You will not be able to skip out for beer during commercials,
Because the revolution will not be televised. . . .
The revolution will be live.”

--From the 1970 hit song by Gil Scott-Heron

Last week, the city of Philadelphia's school system announced that it expects to close 40 public schools next year, and 64 schools by 2017. The school district expects to lose 40% of its current enrollment, and thousands of experienced, qualified teachers.

But corporate media in other cities made no mention of these massive school closings -- nor of those in Chicago, Atlanta, or New York City. Even in the Philadelphia media, the voices of the parents, students and teachers who will suffer were omitted from most accounts.

It’s all about balancing the budgets of cities that have lost revenues from the economic downturn. Supposedly, there is simply no money for the luxury of providing an education for the people.

Where will those children find an education? Where will the teachers find work? Almost certainly in an explosion of private sector “charter schools,” where the quality of education -- from the curriculum to books to the food served at lunch -- will be sacrificed to the lowest bidder, and teachers’ salaries and benefits will be sacrificed to the profits of the new private owners, who will also eat up many millions of dollars of taxpayer subsidies.

Why does there always seem to be enough money for military expansion, prisons, bank bailouts and tax cuts for the wealthy, but not enough for education—or for jobs, housing, healthcare, or old age pensions? These are not “welfare” but are part of the social contract for which we pay taxes and make social security payments.

In an article reprinted on Truthout on May 10th titled “Why Isn't Closing 40 Philadelphia Public Schools National News?,” Bruce Dixon posed this answer:

The city has a lot of poor and black children. Our ruling classes don't want to invest in educating these young people, preferring instead to track into lifetimes of insecure, low-wage labor and/or prison. Our elites don't need a populace educated in critical thinking. So low-cost holding tanks that deliver standardized lessons and tests, via computer if possible, operated by profit-making "educational entrepreneurs" are the way to go.

“Lifetimes of insecure, low-wage labor or prison”—this is very close to the “indentured servitude” that was abolished along with slavery by the 13th Amendment to the Constitution, ratified in 1865. The freed slaves are being recaptured by debt, beginning with the debt of school loans, followed by credit card debt, mortgage debt, and healthcare costs.

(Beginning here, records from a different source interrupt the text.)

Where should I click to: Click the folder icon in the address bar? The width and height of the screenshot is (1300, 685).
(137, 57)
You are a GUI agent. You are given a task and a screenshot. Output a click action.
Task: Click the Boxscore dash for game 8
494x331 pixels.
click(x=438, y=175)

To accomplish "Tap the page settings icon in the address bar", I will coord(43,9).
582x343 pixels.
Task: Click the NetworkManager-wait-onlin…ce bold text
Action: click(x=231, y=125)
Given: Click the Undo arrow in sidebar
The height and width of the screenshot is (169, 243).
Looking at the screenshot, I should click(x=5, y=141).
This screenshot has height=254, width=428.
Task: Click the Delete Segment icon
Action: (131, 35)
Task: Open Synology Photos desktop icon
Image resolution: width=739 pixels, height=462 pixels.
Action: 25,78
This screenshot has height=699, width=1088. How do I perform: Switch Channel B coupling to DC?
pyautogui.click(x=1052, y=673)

As was cynically observed in a document called the Hazard Circular, allegedly circulated by British banking interests among their American banking counterparts in July 1862:

[S]lavery is but the owning of labor and carries with it the care of the laborers, while the European plan, led by England, is that capital shall control labor by controlling wages. This can be done by controlling the money. The great debt that capitalists will see to it is made out of the war, must be used as a means to control the volume of money. . . . It will not do to allow the greenback, as it is called, to circulate as money any length of time, as we cannot control that. [Quoted in Charles Lindburgh, Banking and Currency and the Money Trust (Washington D.C.: National Capital Press, 1913), page 102.]

The quotation may be apocryphal, but it graphically conveys the fate of our burgeoning indentured class. It also suggests the way out: we must recapture the control of our money and banking systems, including the issuance of debt-free money (“greenbacks”) by the government.

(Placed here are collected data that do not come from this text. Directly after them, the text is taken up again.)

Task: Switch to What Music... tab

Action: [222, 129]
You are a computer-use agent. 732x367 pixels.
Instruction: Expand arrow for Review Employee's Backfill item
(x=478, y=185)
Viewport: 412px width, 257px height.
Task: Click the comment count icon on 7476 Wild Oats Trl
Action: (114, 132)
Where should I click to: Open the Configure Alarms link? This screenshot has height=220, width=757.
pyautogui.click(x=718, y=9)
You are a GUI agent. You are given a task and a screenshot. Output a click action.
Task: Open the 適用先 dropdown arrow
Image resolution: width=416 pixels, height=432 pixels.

Meanwhile, in Other Unreported News . . .

That alternative vision was put before a conference in Philadelphia in late April that drew delegates from all over the United States. The theme of the first Public Banking in America conference, held at the Quaker Friends Center on April 28-29th, was that to fix the economy, we first need to take back the “money power”—the power to create currency and credit.

Led by keynote speakers Gar Alperovitz and Hazel Henderson and highlighted in an electric speech by twelve-year-old Victoria Grant, the conference was all about solutions. As summarized by OpEdNews editor Josh Mitteldorf:

There were two visions expressed . . . . The first is the very practical idea that states and cities around America could be rescued from insolvency if they had their own banks, instead of relying on commercial banks to borrow money through bonds. Tax-exempt bond issues supply money to states and municipal governments typically at 5 or 6% interest, while banks these days are able to borrow from the Fed at 1/4% per year.

The second vision is . . . the radically-subversive idea that the system we have for introducing money into the economy is a boon for the banks, but perhaps a major drag on our economy. Perhaps a simple, direct system of money creation by the Treasury Dept instead of the Fed would put an end to cycles of recession, and create a foundation for long-term prosperity.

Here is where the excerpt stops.